Effect of exosomes on HCT116 cell migration. (A) HCT116 cells were transfected with pcDNA3.1+ or FLAG-TRX2, and exosomes were purified. Then, 2 × 10⁵ particles of exosomes were added to HCT116 cells cultured in exosome-free media. Cell migration was measured by scratch tests. (B) HCT116 cells were transfected with siNC or siTRX2, and exosomes were purified. Then, 2 × 10⁵ particles of exosomes were added to HCT116 cells cultured in exosome-free media. Cell migration was measured by scratch tests. The experiments were performed for three biological replicates. The scale bar = 50 μm.
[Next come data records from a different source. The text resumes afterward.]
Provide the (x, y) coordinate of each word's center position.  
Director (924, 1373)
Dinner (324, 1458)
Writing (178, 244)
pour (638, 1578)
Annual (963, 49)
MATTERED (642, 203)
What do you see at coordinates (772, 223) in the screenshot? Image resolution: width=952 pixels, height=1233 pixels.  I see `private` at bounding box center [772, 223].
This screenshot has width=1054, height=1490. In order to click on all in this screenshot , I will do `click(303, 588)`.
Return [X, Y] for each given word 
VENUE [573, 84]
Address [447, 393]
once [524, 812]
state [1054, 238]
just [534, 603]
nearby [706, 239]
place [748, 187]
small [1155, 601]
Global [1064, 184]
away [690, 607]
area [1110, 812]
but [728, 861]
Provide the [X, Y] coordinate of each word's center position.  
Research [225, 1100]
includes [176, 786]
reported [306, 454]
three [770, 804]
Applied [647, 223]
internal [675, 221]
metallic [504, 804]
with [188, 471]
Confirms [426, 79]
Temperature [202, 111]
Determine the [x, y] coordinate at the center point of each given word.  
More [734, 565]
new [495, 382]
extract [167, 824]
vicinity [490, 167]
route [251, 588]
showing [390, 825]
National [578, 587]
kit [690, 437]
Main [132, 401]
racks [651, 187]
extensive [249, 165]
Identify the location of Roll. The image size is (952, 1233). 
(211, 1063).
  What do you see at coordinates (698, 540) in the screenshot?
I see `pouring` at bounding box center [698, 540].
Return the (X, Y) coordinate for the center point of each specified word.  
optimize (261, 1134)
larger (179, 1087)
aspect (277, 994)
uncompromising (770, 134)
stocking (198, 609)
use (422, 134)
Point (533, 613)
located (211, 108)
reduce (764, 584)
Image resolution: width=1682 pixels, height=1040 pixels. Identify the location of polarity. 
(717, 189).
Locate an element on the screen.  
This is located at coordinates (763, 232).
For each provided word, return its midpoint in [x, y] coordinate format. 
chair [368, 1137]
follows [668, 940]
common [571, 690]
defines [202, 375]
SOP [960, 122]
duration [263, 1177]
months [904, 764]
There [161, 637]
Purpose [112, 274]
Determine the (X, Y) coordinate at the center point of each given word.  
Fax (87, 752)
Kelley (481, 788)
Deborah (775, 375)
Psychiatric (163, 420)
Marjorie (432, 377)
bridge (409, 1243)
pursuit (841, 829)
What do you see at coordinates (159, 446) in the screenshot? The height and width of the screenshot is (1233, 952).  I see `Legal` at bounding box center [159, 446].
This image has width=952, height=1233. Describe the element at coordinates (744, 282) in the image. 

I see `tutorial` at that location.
The error bars represent means ± SD. EXO, exosome; * p < 0.05, *** p < 0.001, and **** p < 0.0001 using one-way ANOVA with Šídák’s multiple comparisons test.

Figure 8

Schematic representation of the role of the TRX2/Rab35 interaction in the regulation of exosome secretion. Rab35 (at the cytosolic face of endosome-MVBs) mediates MVB docking to the cell membrane to promote exosome secretion. Mitochondrial TRX2 (on the mitochondrial membrane) interacts with Rab35 and induces Rab35 ubiquitination and degradation, resulting in impaired exosome secretion.